[Dataset entries]
==============================

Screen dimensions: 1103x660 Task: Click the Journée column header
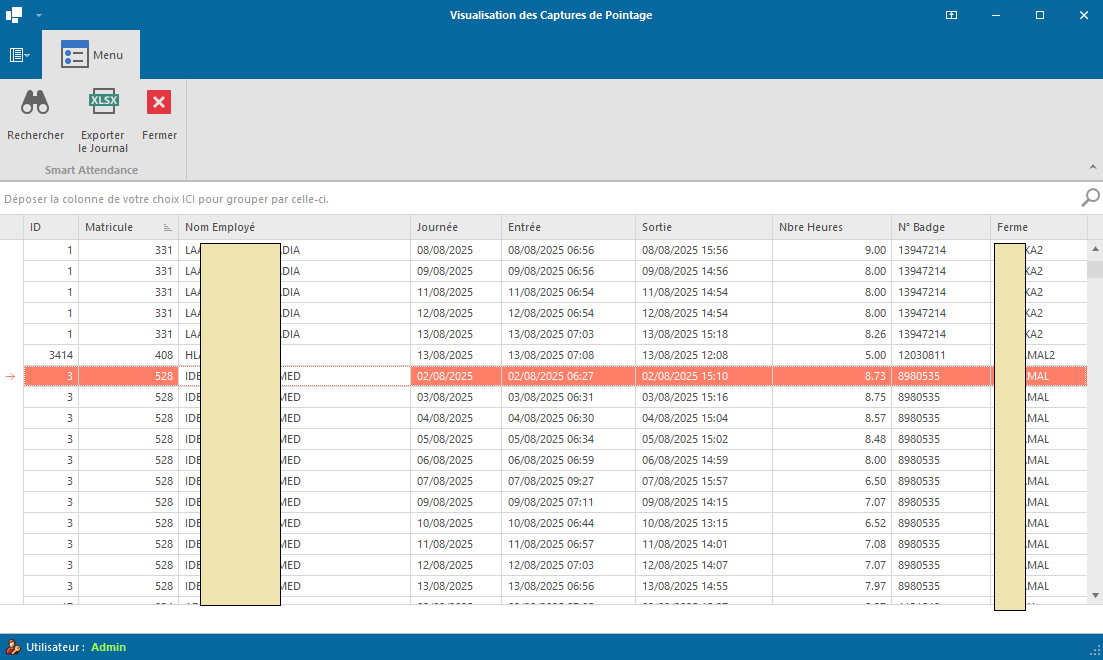(x=437, y=227)
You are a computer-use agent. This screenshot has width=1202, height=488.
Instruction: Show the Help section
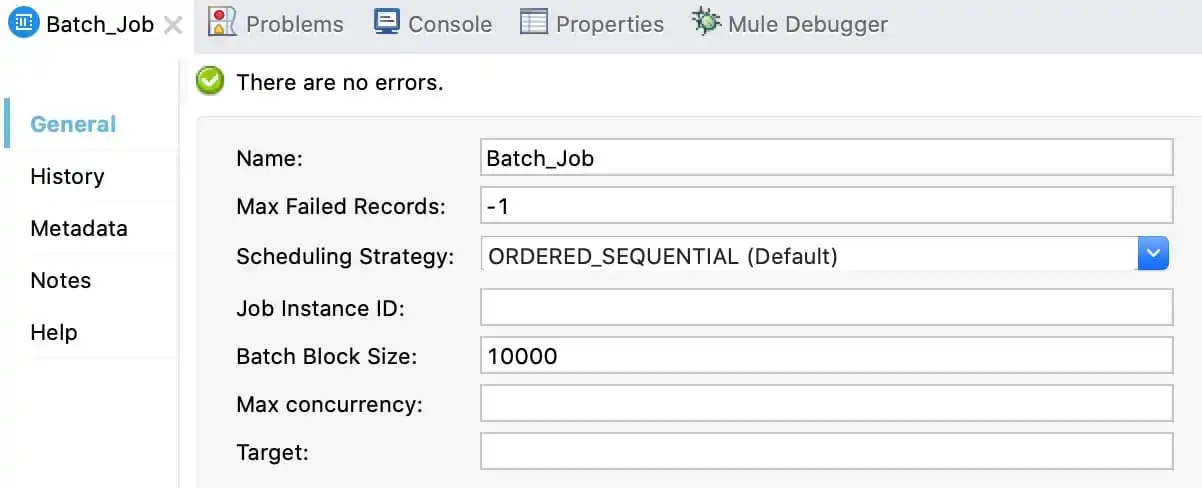coord(54,332)
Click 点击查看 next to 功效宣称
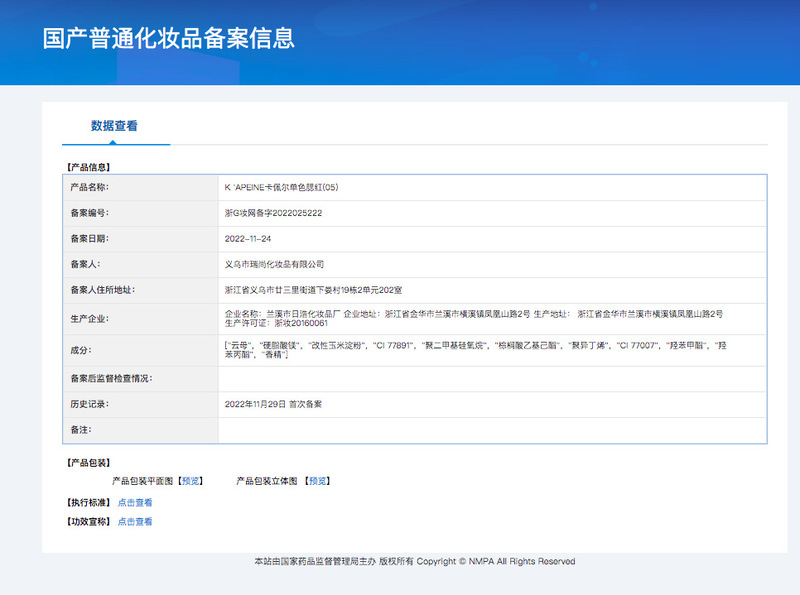The width and height of the screenshot is (800, 595). click(x=135, y=521)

==============================

YOUR TASK: Copy each entry exactly as written. Images should not appear in the copy.

OUTPUT:
Screen dimensions: 1103x660 Task: Click the Journée column header
(x=437, y=227)
You are a computer-use agent. This screenshot has width=1202, height=488.
Instruction: Show the Help section
coord(54,332)
Click 点击查看 next to 功效宣称
The width and height of the screenshot is (800, 595). click(x=135, y=521)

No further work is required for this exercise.